Print again, word for word, all of the records below, and leave the pictures out.
=====
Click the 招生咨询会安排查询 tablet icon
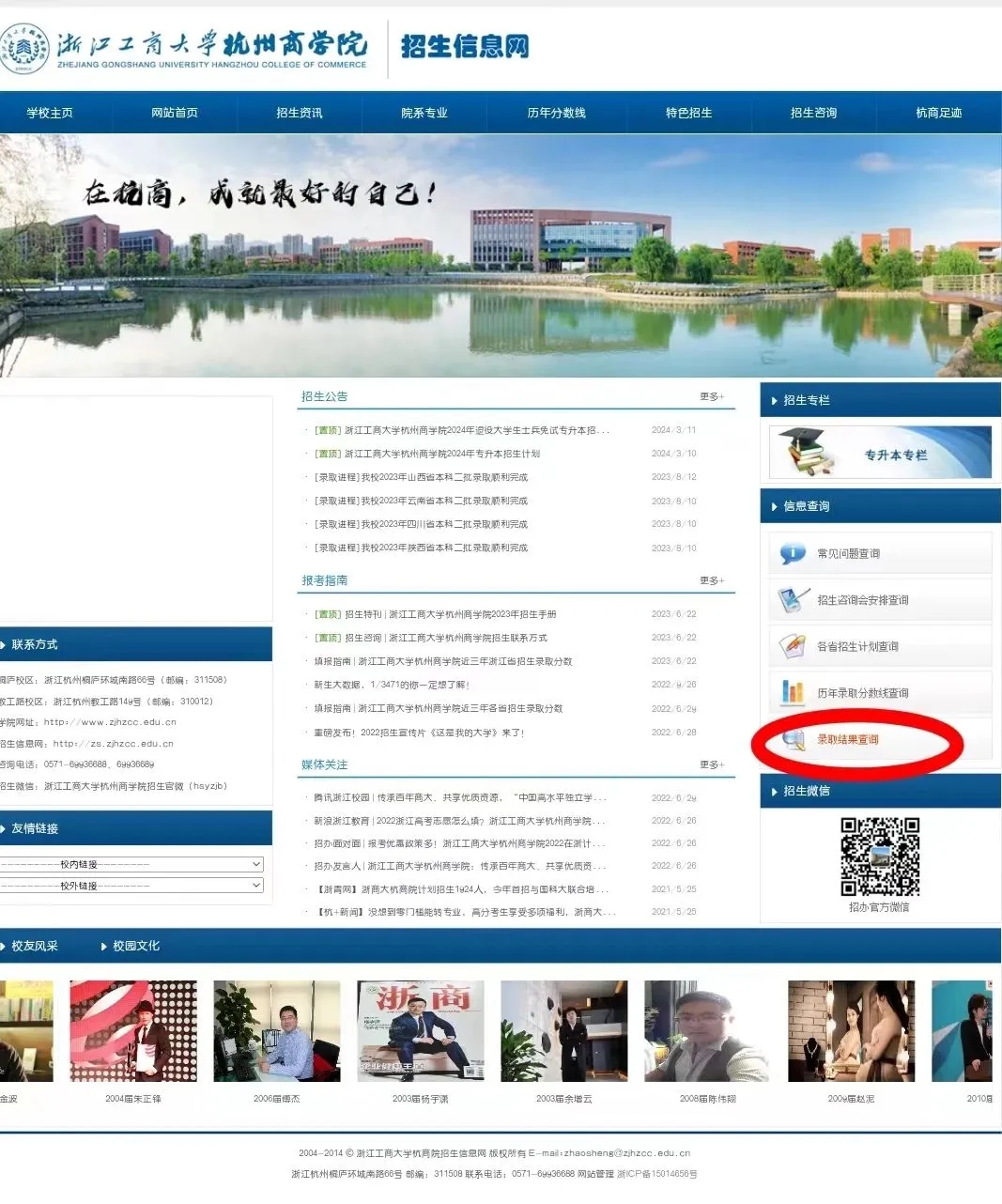pyautogui.click(x=792, y=599)
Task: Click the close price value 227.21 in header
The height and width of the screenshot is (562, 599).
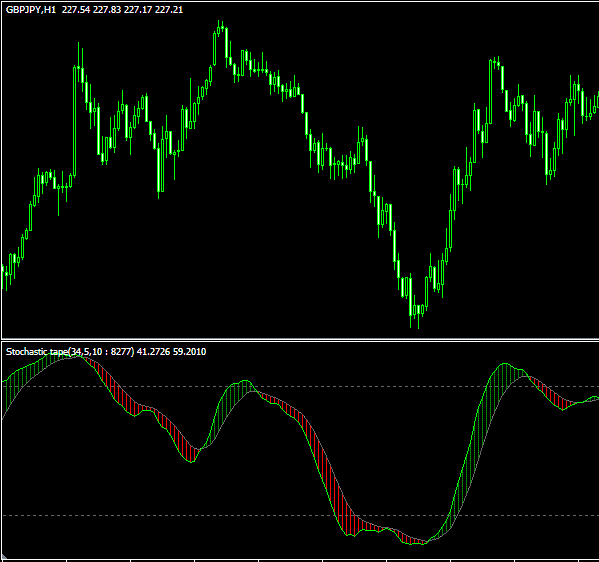Action: click(169, 10)
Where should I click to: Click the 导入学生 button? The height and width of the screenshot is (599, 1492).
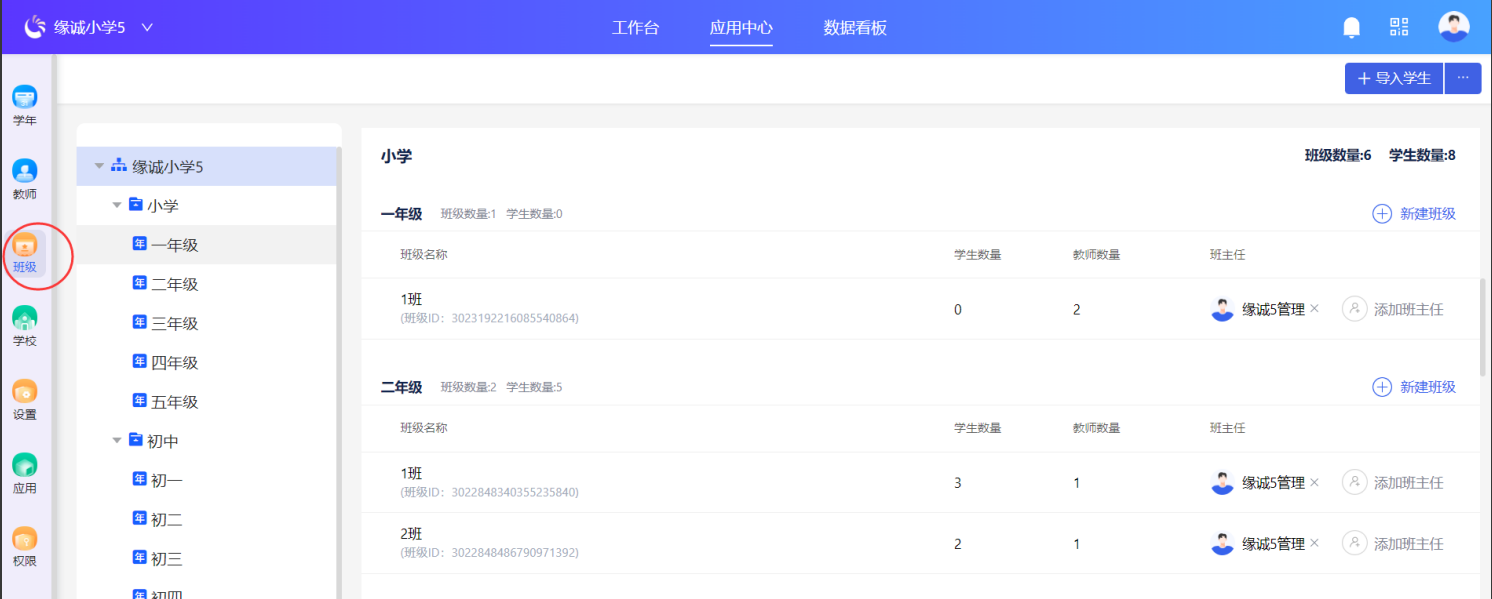1394,78
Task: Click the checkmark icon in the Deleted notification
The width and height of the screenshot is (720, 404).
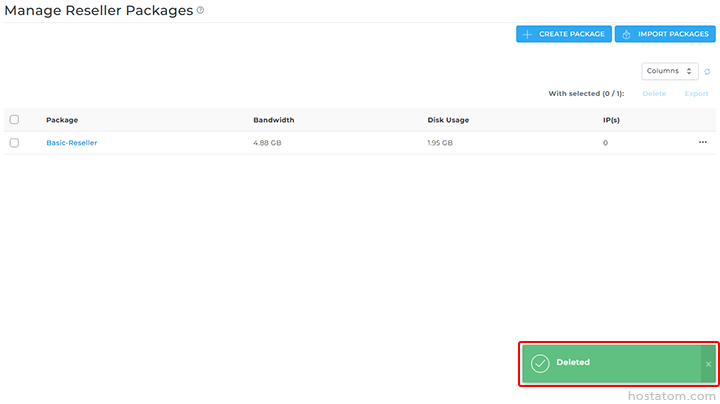Action: (540, 363)
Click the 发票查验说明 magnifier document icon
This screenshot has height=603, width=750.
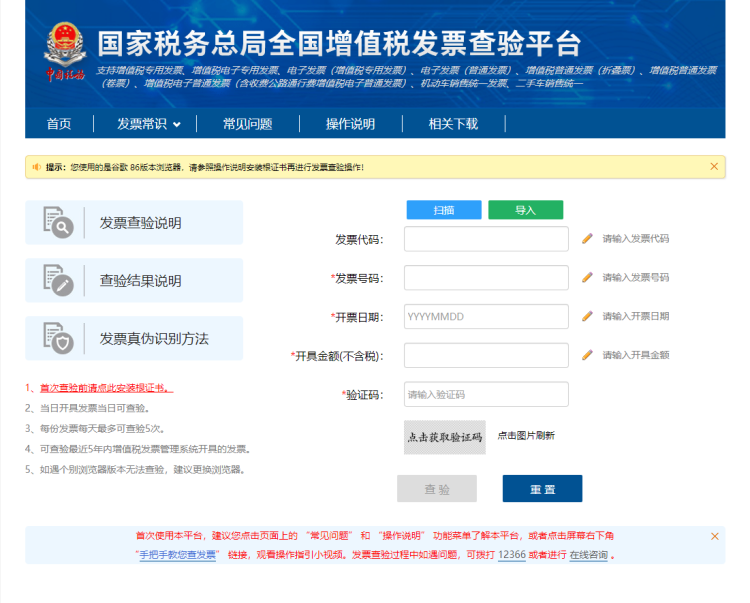pyautogui.click(x=59, y=222)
=====
**Solution below**
Click the 招生咨询会安排查询 tablet icon
pyautogui.click(x=792, y=599)
Task: Click the close price value 227.21 in header
The height and width of the screenshot is (562, 599).
Action: click(169, 10)
Where should I click to: Click the 导入学生 button? The height and width of the screenshot is (599, 1492).
1394,78
Task: Click the checkmark icon in the Deleted notification
The width and height of the screenshot is (720, 404).
Action: (540, 363)
Click the 发票查验说明 magnifier document icon
This screenshot has height=603, width=750.
pyautogui.click(x=59, y=222)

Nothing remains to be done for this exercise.